Spesso si parla della Gen Z come di una generazione irriverente. Cosa ne pensa?

«La definirei piuttosto “consapevole”. Hanno le idee chiare su quello che vogliono e non si accontentano di entrare in azienda senza sapere come potranno crescere. Non sono “fighetti” o “naif” come alcuni li definiscono. Quando io stessa mi interfaccio con i giovani, vedo una grande voglia di fare, ma anche di sapere esattamente dove quel fare li porterà. Questo, paradossalmente, dimostra una maturità che le generazioni precedenti non avevano. Pensiamo a noi: ci adattavamo, facevamo tutto quello che ci veniva richiesto, ma senza porre domande. I giovani di oggi, invece, chiedono, fanno tante domande, vogliono sapere. E questo è un punto di forza».

C’è una forte attenzione al tema dello smart working. Ora però alcuni big mondiali iniziano a cancellarlo. I ragazzi lo chiedono. Qual è la sua opinione: toglierlo o lasciarlo?

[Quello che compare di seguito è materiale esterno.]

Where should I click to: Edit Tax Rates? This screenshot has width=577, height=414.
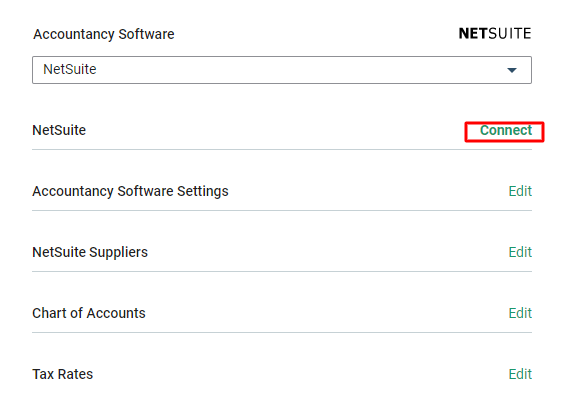point(520,374)
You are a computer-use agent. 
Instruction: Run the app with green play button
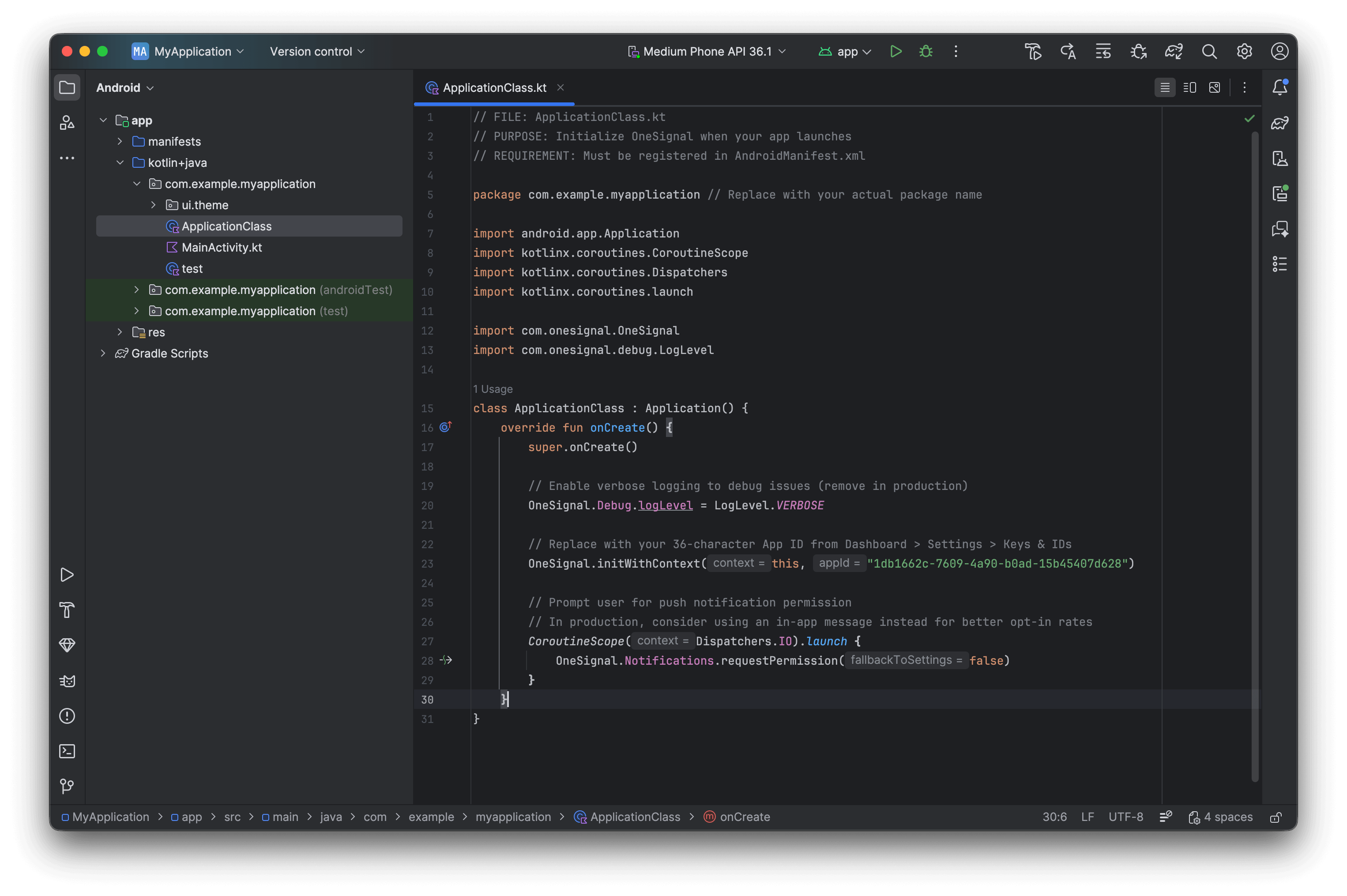coord(895,52)
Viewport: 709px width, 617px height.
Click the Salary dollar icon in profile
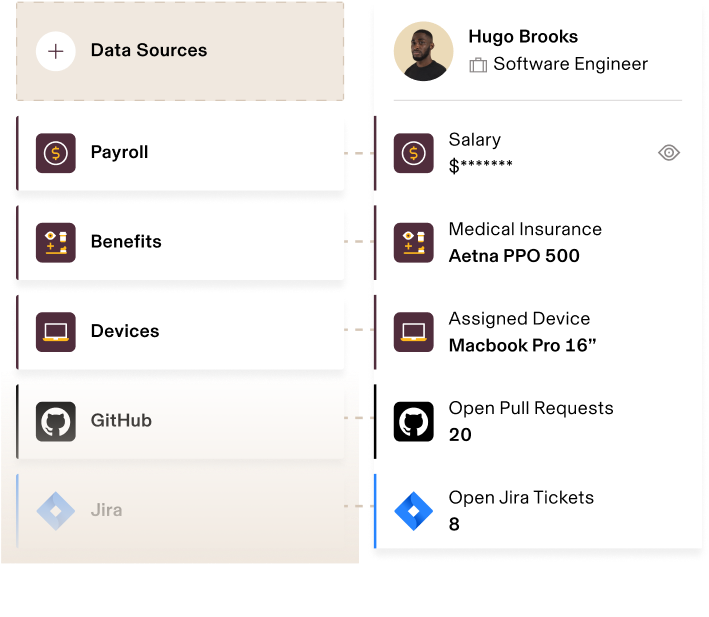(x=413, y=153)
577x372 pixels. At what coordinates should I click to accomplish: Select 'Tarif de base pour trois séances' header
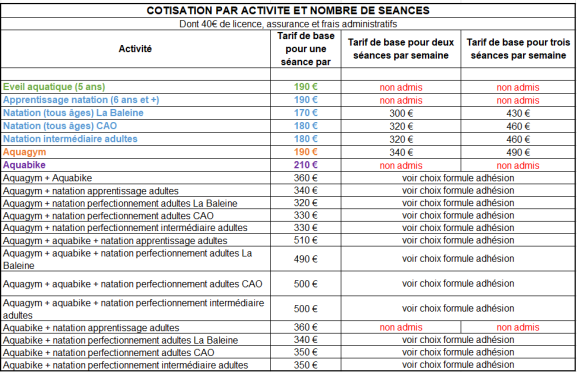pos(518,49)
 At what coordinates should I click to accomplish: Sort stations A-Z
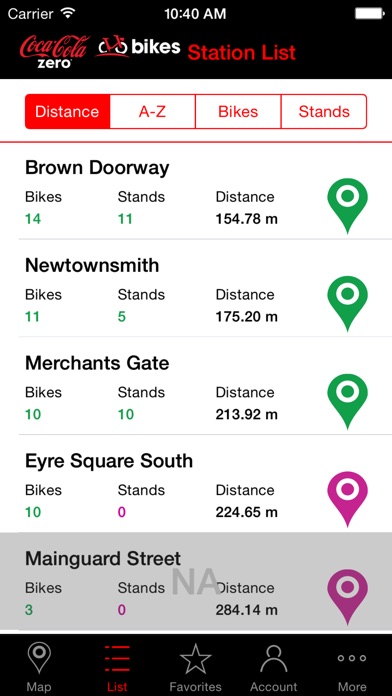(x=152, y=111)
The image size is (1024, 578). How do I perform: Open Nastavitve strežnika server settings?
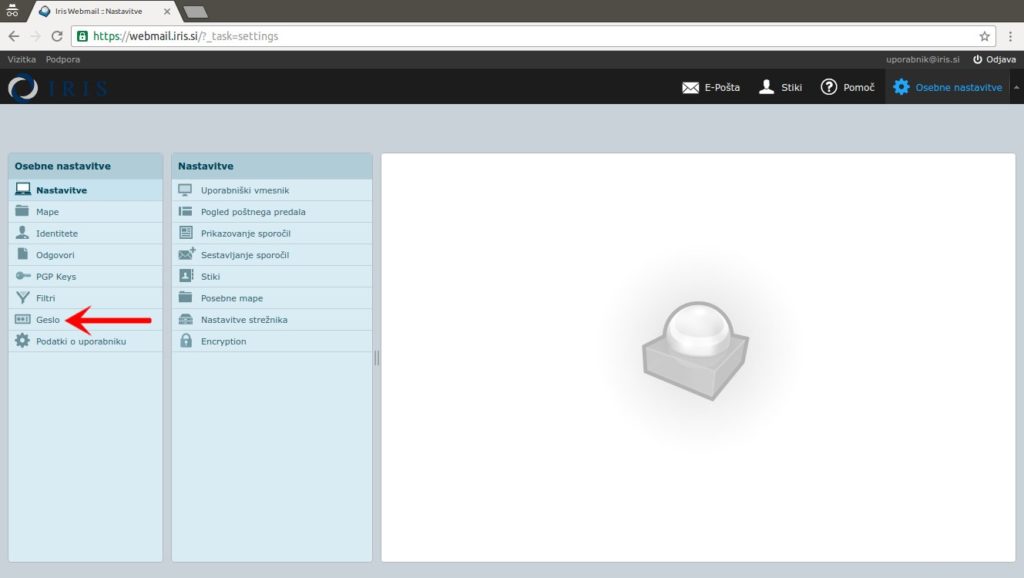pos(244,320)
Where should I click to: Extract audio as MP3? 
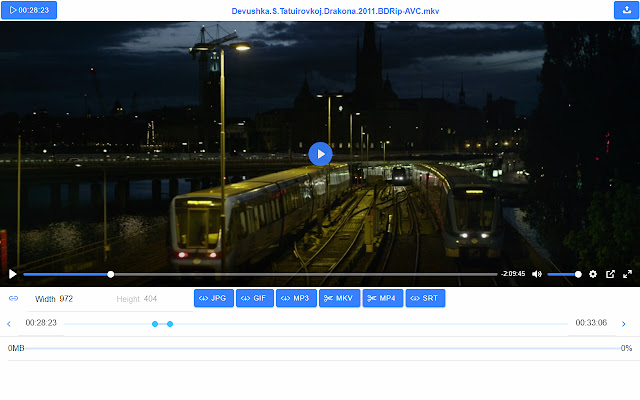[296, 298]
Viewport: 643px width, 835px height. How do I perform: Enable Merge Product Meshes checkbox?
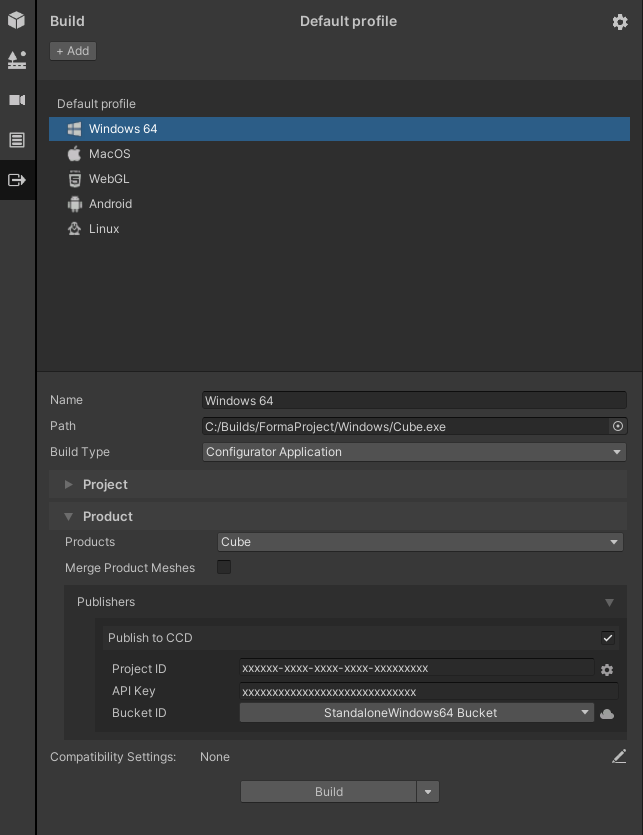(224, 568)
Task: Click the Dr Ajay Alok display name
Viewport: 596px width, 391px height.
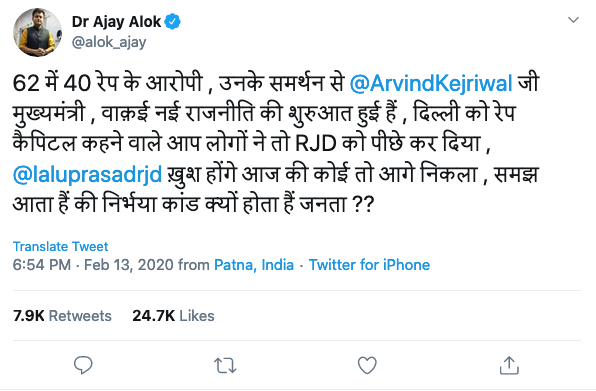Action: tap(116, 22)
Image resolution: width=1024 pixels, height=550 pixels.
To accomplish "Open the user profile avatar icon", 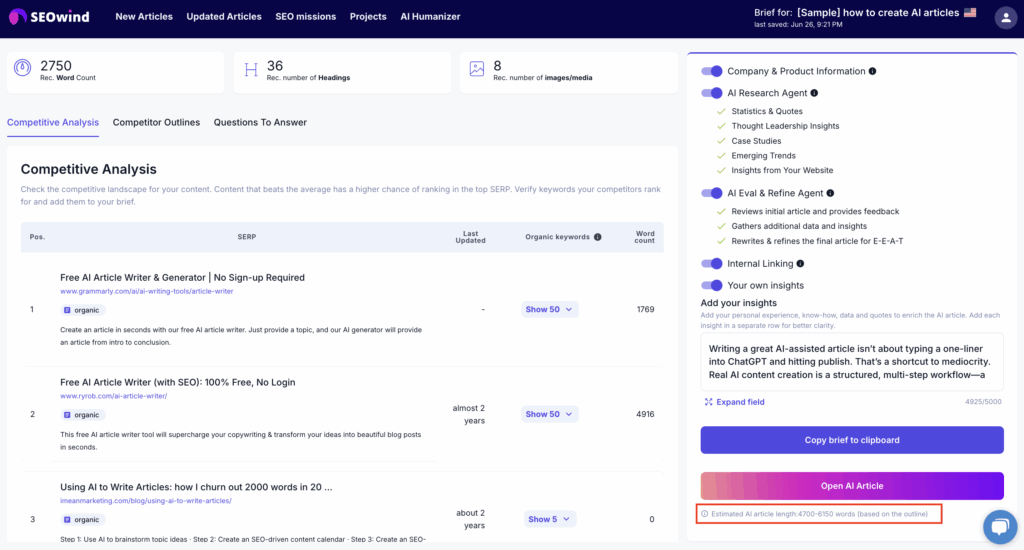I will [1005, 17].
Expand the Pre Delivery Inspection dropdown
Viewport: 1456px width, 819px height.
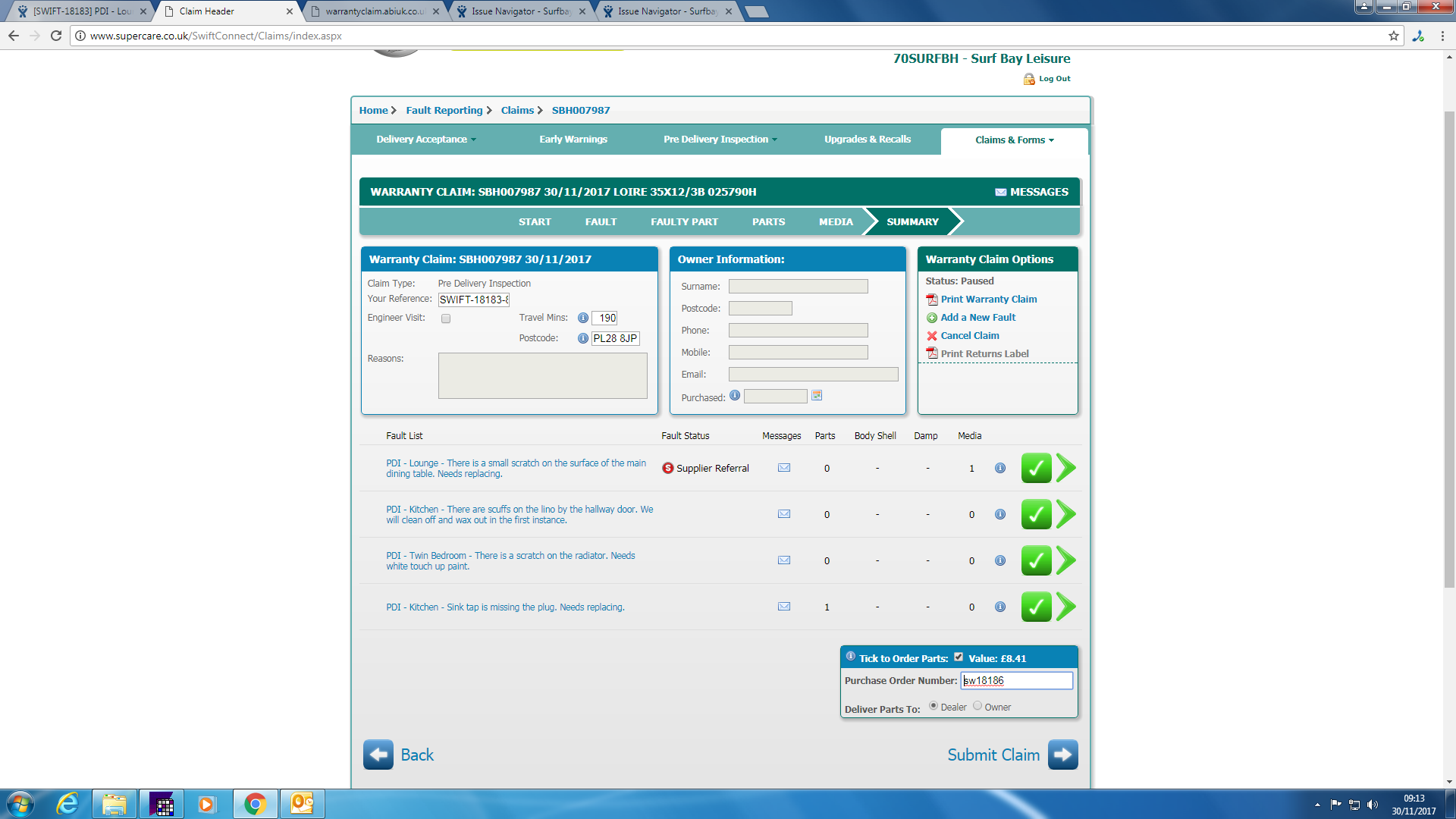click(720, 140)
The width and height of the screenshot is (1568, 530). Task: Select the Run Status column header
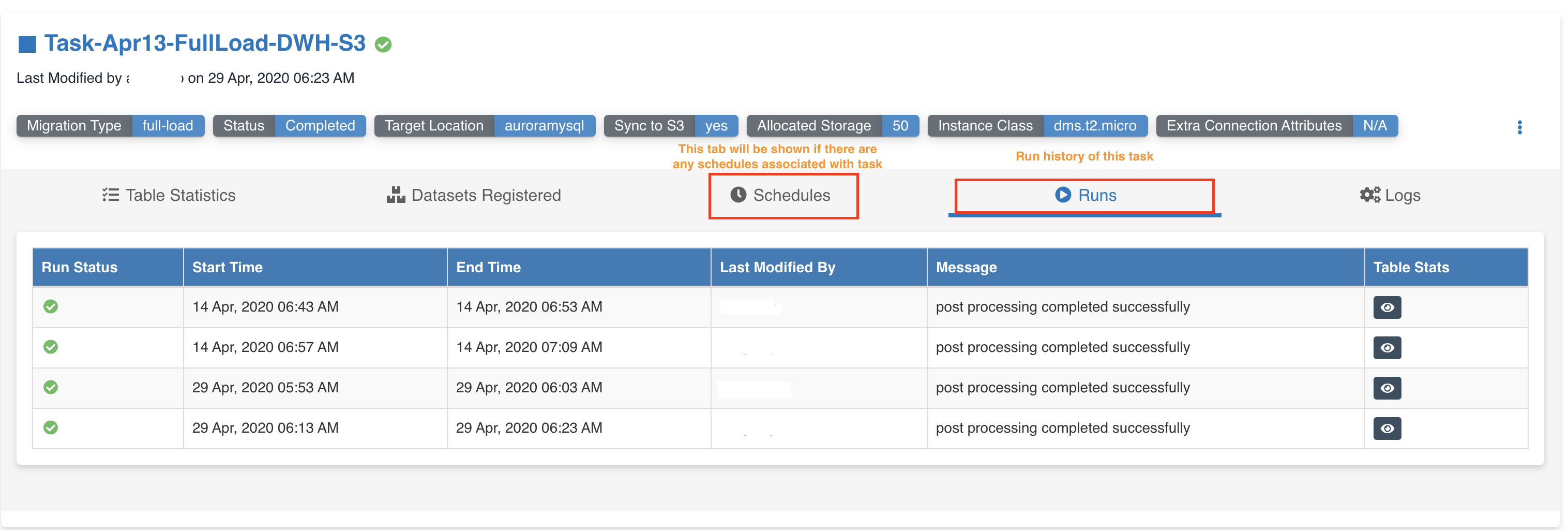coord(80,267)
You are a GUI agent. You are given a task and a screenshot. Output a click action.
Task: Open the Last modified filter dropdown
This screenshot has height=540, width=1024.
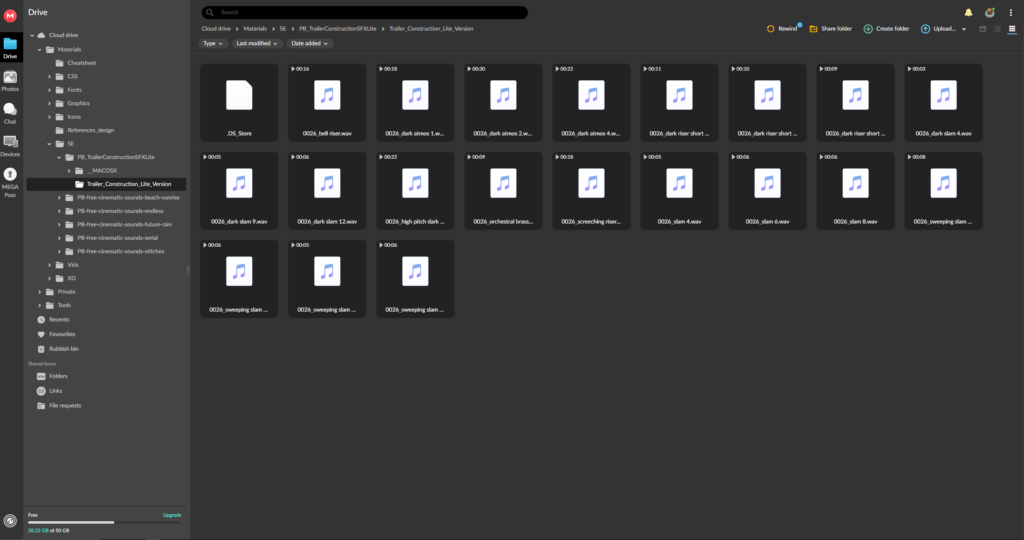257,44
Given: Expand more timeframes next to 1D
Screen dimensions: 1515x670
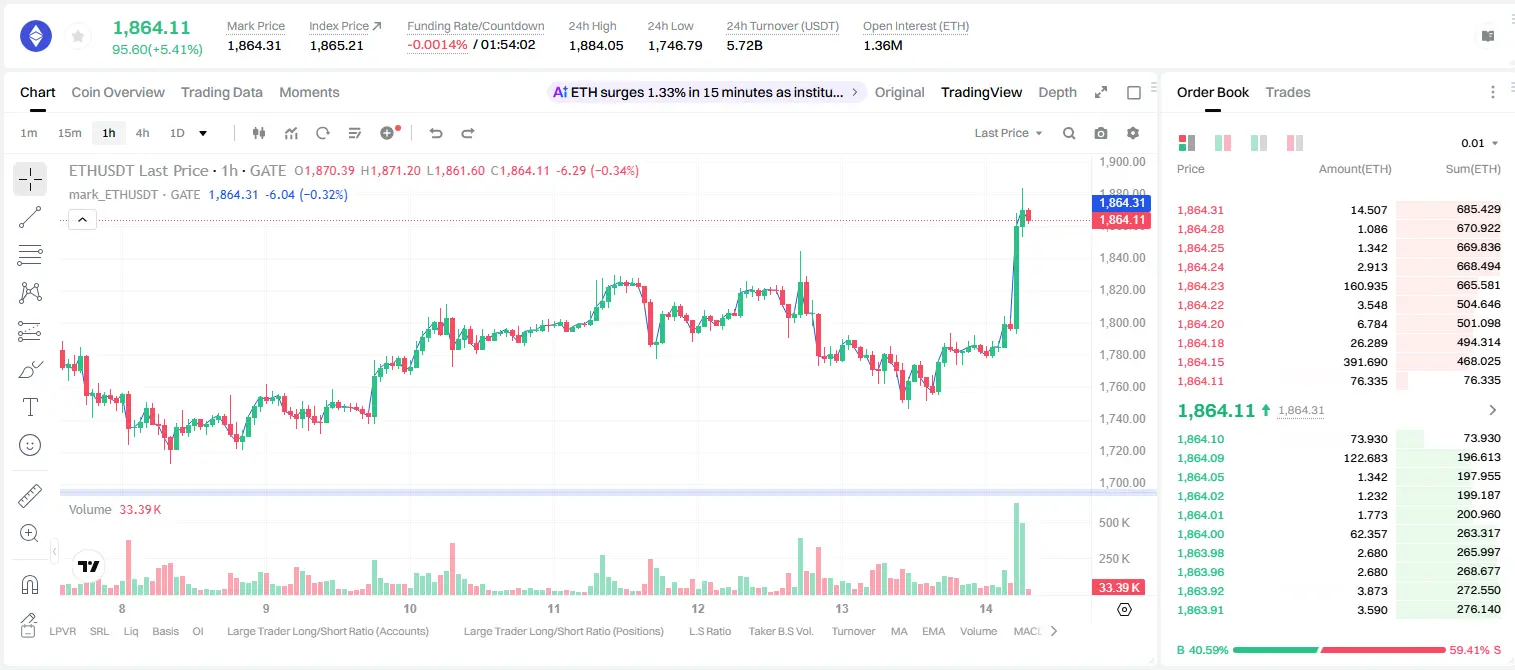Looking at the screenshot, I should point(203,133).
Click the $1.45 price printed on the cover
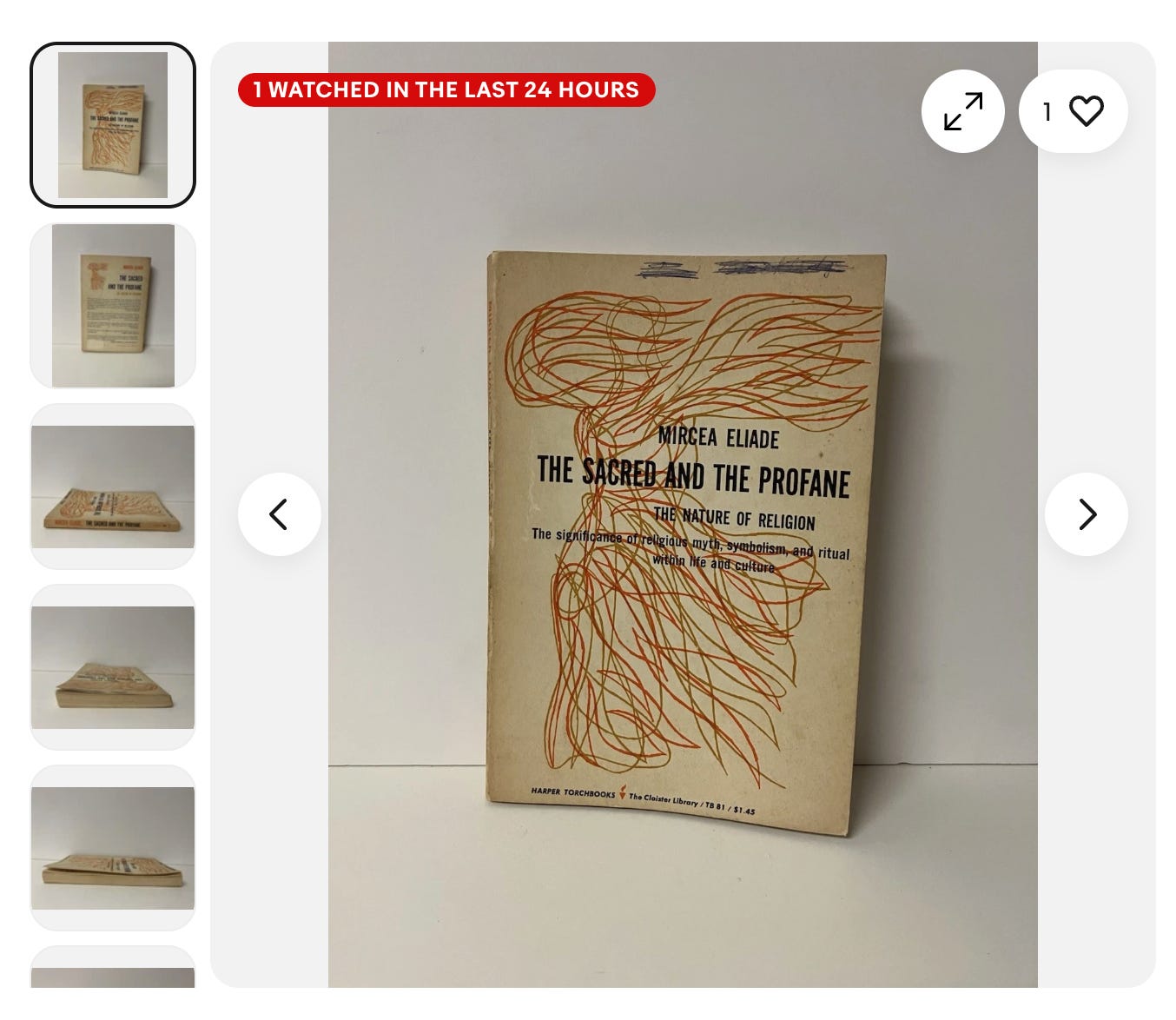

«Molti ragazzi chiedono subito lo smart working totale, ma è una richiesta ridicola: non capiscono che, se non conosci l’ambiente di lavoro, rischi di non comprendere il contesto aziendale. Lo smart working è un diritto, ma va inserito in un percorso. All’inizio è fondamentale conoscere le persone e l’ambiente di lavoro. Solo così si possono costruire relazioni e comprendere realmente la cultura aziendale. Questo non significa che non sia possibile lavorare da remoto, ma che deve avvenire in modo graduale e consapevole».

Le aziende fanno fatica a interpretare la Gen Z. Quali azioni concrete dovrebbero attuare per essere più attrattive?

«Credo che la cosa più importante sia instaurare un rapporto autentico con il territorio. Le aziende devono pensarsi come centri di comunità e collaborare attivamente con scuole e associazioni locali. Creare un triangolo tra aziende, scuole e comunità è fondamentale. Un altro aspetto è la scelta dei profili: non bisogna avere paura di assumere persone con background diversi e con approcci differenti. Includere persone con prospettive diverse, anche se non perfettamente allineate con la cultura aziendale, è il modo migliore per mantenere l’innovazione e attrarre nuovi talenti».

Ribaltiamo per una volta la prospettiva: lei, giovane tra i giovani, quale consiglio darebbe agli under 27 che si affacciano al mondo del lavoro?

«Pensate solo una cosa: se avete ottenuto quel posto, è perché ve lo meritate. Smettete di pensare di non essere abbastanza, non abbiate paura di far valere le vostre idee. Quando io stessa mi scontro con persone più tradizionali in azienda, ricordo loro che, se sono qui, è per un motivo: per portare una visione nuova. Non lasciate che la sindrome dell’impostore vi faccia dubitare di voi stessi. Se siete giovani e avete una voce diversa, usatela».